Sol: The model is well in accordance with the way data is generated, First of all, the columns that are not used for model generation are: 5, 9. While generating data, we set the coefficients 3,5, and 9 to 0 and hence the model captures this well. Apart from this, the coefficient of feature 3 is -0.07353929, which is quite low as well.
cols = models.get(min(test_MSE, key=test_MSE.get))
print("Columns used in the model: " +str(cols))
model = LinearRegression()
model.fit(X_train[:, cols], y_train)
print("Model Coefficients: " +str(model.coef_))
Columns used in the model: [0, 1, 2, 3, 4, 6, 7, 8, 10, 11, 12, 13, 14]
Model Coefficients: [-2.50852562 -0.43695144 1.40013156 -0.07353929 -0.85895357 -1.89061122
-0.30136561 1.12543061 0.09474982 -0.70489182 -0.6278358 -1.40983561
0.17529716]
Q11. We will now try to predict per capita crime rate in the Boston data set.
(a) Try out some of the regression methods explored in this chapter, such as best subset selection, the lasso, ridge regression, and PCR. Present and discuss results for the approaches that you consider.
boston = pd.read_csv("data/Boston.csv")
boston.dropna(inplace=True)
np.random.seed(5)
X_train, X_test, y_train, y_test = train_test_split(boston.iloc[:,1:], boston['crim'], test_size=0.1)
# The lasso
n_alphas = 200
alphas = np.logspace(-10, 2, n_alphas)
# Leave one out cross-validation
model = LassoCV(alphas=alphas, fit_intercept=True, cv=None)
model.fit(X_train, y_train)
predictions = model.predict(X_test)
print("Test Error: " +str(mean_squared_error(y_test, predictions)))
print("Model coefficients: " + str(model.coef_))
Test Error: 54.95744135110768
Model coefficients: [ 0.04198738 -0.07640927 -0. -0. 0.32159534 -0.00722933
-0.67844741 0.5220804 -0.0022908 -0.09016879 -0.00174827 0.13527718
-0.15964042]
# Ridge Regression
model = RidgeCV(alphas=alphas, fit_intercept=True, cv=None)
model.fit(X_train, y_train)
predictions = model.predict(X_test)
print("Test Error: " +str(mean_squared_error(y_test, predictions)))
print("Model coefficients: " + str(model.coef_))
Test Error: 55.55453079915659
Model coefficients: [ 0.0406467 -0.08234663 -0.20301002 -0.09532246 0.55364958 -0.00933135
-0.70209263 0.52848777 -0.00235438 -0.14191045 -0.00127377 0.14595535
-0.17415457]
# PCR
M = np.arange(1, 14, 1) # Principal components
PCR_CV(X_train, y_train.values, X_test, y_test.values, M)
# PLS
M = np.arange(1, 14, 1) # Principal components
PLS_CV(X_train, y_train.values, X_test, y_test.values, M)
(b) Propose a model (or set of models) that seem to perform well on this data set, and justify your answer.

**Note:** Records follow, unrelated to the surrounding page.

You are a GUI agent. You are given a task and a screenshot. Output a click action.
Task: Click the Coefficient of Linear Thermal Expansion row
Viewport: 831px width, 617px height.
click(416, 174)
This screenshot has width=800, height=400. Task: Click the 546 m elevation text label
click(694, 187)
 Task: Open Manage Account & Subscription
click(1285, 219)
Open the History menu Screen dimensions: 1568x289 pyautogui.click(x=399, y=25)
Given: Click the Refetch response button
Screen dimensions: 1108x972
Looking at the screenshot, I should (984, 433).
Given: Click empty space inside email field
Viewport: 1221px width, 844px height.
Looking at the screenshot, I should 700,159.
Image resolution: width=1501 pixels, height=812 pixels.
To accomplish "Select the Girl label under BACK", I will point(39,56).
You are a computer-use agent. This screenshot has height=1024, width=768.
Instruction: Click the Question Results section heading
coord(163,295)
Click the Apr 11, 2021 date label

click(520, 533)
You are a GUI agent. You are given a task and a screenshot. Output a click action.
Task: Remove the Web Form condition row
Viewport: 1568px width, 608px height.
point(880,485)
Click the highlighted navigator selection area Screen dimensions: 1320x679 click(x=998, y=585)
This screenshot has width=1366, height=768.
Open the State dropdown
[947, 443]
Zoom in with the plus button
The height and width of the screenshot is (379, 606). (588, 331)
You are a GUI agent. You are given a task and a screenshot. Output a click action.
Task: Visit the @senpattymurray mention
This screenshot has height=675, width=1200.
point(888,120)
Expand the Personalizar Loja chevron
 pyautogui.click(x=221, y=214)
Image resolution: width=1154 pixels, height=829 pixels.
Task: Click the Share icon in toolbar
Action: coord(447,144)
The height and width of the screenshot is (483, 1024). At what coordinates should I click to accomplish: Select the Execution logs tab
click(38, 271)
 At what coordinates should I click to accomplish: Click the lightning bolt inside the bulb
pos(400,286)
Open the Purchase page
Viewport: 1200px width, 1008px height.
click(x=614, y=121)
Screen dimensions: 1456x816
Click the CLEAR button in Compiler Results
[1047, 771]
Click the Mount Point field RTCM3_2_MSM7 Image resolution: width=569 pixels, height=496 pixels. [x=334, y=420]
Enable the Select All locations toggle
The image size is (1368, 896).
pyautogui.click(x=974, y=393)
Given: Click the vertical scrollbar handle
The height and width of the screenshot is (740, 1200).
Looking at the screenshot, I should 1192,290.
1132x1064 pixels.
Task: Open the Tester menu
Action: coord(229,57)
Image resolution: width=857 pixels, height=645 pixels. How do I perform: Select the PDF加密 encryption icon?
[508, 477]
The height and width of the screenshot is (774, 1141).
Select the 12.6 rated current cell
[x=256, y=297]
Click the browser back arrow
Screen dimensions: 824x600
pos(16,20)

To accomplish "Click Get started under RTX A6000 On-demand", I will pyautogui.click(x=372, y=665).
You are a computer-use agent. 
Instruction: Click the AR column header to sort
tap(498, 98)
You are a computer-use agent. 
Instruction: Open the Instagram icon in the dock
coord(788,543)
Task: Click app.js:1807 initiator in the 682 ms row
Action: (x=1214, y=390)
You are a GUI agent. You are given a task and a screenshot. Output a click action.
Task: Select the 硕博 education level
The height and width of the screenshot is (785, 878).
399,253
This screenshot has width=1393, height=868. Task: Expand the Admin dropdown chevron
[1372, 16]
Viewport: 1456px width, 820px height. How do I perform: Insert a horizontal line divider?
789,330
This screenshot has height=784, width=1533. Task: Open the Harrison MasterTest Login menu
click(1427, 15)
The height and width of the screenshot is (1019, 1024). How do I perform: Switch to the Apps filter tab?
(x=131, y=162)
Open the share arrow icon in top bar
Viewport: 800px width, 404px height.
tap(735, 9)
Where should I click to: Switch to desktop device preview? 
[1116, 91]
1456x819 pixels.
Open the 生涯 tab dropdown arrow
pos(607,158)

Make sure that you are evaluating model performance using validation set error, crossvalidation, or some other reasonable alternative, as opposed to using training error.
Sol: Except PCR, the lasso, PLS and ridge regression performs decently well.
(c) Does your chosen model involve all of the features in the data set? Why or why not?
Sol: If we look at the lasso model with test MSE of 54.95744, the coefficients of chas, nox are 0 and those of age, tax and black are pretty low.